Authoritative experts serve us well when we are dealing with technical problems. These are problems we can both define and solve. This is the diagnosis of an infection that needs an antibiotic. But often in congregations, the problem is not technical but adaptive. Adaptive problems cannot easily be defined, and if they can be defined, there is no clear solution. When we are faced with adaptive problems, the solution requires learning and changing our behavior.
So then, how do we learn? I believe we learn together, in community. We learn by listening to one another. We learn by listening to those who are in the same situation and struggling with the same issues. We learn by having holy conversations of discernment based on scripture, prayer, confession, and commitment to change.
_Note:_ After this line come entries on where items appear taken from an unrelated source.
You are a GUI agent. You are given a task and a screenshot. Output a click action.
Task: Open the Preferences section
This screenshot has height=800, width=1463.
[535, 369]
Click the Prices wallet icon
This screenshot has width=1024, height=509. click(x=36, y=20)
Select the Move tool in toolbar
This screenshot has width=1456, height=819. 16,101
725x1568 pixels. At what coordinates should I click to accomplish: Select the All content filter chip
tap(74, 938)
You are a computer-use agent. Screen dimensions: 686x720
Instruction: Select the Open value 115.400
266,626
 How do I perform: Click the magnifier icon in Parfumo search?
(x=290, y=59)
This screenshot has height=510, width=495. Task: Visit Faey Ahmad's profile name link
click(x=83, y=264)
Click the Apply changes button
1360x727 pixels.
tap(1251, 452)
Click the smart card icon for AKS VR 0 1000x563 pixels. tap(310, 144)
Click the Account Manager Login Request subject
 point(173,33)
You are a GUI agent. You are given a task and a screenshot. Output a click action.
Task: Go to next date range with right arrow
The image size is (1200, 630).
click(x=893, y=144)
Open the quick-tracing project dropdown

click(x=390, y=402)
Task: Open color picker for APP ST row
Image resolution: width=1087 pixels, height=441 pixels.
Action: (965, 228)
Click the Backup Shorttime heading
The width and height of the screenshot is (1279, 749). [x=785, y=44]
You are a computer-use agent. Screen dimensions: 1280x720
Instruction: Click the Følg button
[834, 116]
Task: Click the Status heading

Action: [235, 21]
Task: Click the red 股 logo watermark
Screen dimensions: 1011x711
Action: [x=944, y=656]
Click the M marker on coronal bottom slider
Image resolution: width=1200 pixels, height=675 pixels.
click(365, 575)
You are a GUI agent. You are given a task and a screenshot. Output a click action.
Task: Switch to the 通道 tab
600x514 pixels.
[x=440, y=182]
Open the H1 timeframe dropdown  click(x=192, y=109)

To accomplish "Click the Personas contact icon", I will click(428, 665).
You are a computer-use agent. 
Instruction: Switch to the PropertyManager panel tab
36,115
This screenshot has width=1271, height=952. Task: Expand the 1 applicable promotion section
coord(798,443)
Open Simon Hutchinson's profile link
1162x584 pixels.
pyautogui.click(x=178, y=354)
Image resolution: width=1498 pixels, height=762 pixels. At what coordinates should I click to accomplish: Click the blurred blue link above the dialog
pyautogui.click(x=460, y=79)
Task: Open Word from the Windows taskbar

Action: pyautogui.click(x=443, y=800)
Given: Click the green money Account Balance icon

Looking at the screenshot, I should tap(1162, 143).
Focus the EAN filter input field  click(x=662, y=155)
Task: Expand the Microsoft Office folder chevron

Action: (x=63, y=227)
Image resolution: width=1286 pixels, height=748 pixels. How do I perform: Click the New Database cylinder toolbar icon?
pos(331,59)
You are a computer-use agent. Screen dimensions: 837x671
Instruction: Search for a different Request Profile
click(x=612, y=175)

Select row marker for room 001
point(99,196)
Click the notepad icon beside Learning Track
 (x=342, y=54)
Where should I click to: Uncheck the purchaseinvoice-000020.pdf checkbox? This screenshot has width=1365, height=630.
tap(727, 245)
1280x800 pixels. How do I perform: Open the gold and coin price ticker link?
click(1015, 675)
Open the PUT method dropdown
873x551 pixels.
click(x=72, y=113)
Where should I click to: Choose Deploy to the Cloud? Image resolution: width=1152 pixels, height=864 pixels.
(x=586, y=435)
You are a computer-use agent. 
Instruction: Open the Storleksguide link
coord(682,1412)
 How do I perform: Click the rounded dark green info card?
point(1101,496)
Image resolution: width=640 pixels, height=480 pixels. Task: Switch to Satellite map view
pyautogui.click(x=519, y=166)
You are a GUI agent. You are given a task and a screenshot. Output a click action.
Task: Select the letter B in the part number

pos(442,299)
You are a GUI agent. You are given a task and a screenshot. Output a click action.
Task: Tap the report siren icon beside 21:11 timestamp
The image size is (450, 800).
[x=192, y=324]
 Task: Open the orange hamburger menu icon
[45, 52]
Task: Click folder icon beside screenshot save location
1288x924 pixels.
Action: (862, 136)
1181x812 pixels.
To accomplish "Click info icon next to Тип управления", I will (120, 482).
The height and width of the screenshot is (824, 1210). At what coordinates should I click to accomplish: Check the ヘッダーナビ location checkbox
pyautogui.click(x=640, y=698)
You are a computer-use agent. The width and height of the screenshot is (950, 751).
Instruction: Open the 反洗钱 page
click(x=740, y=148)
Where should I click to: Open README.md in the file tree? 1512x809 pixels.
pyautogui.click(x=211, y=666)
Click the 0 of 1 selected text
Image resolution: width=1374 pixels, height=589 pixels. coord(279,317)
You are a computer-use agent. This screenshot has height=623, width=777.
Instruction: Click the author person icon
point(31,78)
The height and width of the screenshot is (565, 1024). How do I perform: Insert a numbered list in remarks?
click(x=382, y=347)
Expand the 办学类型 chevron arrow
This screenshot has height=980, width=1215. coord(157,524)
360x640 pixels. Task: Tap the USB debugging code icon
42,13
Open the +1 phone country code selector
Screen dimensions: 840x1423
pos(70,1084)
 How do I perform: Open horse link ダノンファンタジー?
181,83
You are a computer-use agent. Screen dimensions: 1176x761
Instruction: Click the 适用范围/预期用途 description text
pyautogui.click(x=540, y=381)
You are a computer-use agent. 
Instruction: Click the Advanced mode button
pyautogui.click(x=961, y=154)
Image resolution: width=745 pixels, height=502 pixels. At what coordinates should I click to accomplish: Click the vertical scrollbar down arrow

At our February 7th Presbytery Gathering at New Horizons in Overland MO at 1 p.m., we will have three concurrent workshops that will focus on congregational ministry. The workshops are based on the number of worshipers (not members) in a congregation. The idea is to have people with similar issues and challenges to meet in a space where they can share thoughts and ideas under the guidance of a professional facilitator from Ministry Architects. The workshops will be geared for pastors, but all congregational leaders are welcome to attend.
Congregational ministry doesn’t have a Shell Answer Man. What it does have is the Holy Spirit who is present as we listen and speak and as we open our hearts to God’s direction for our lives and our congregations.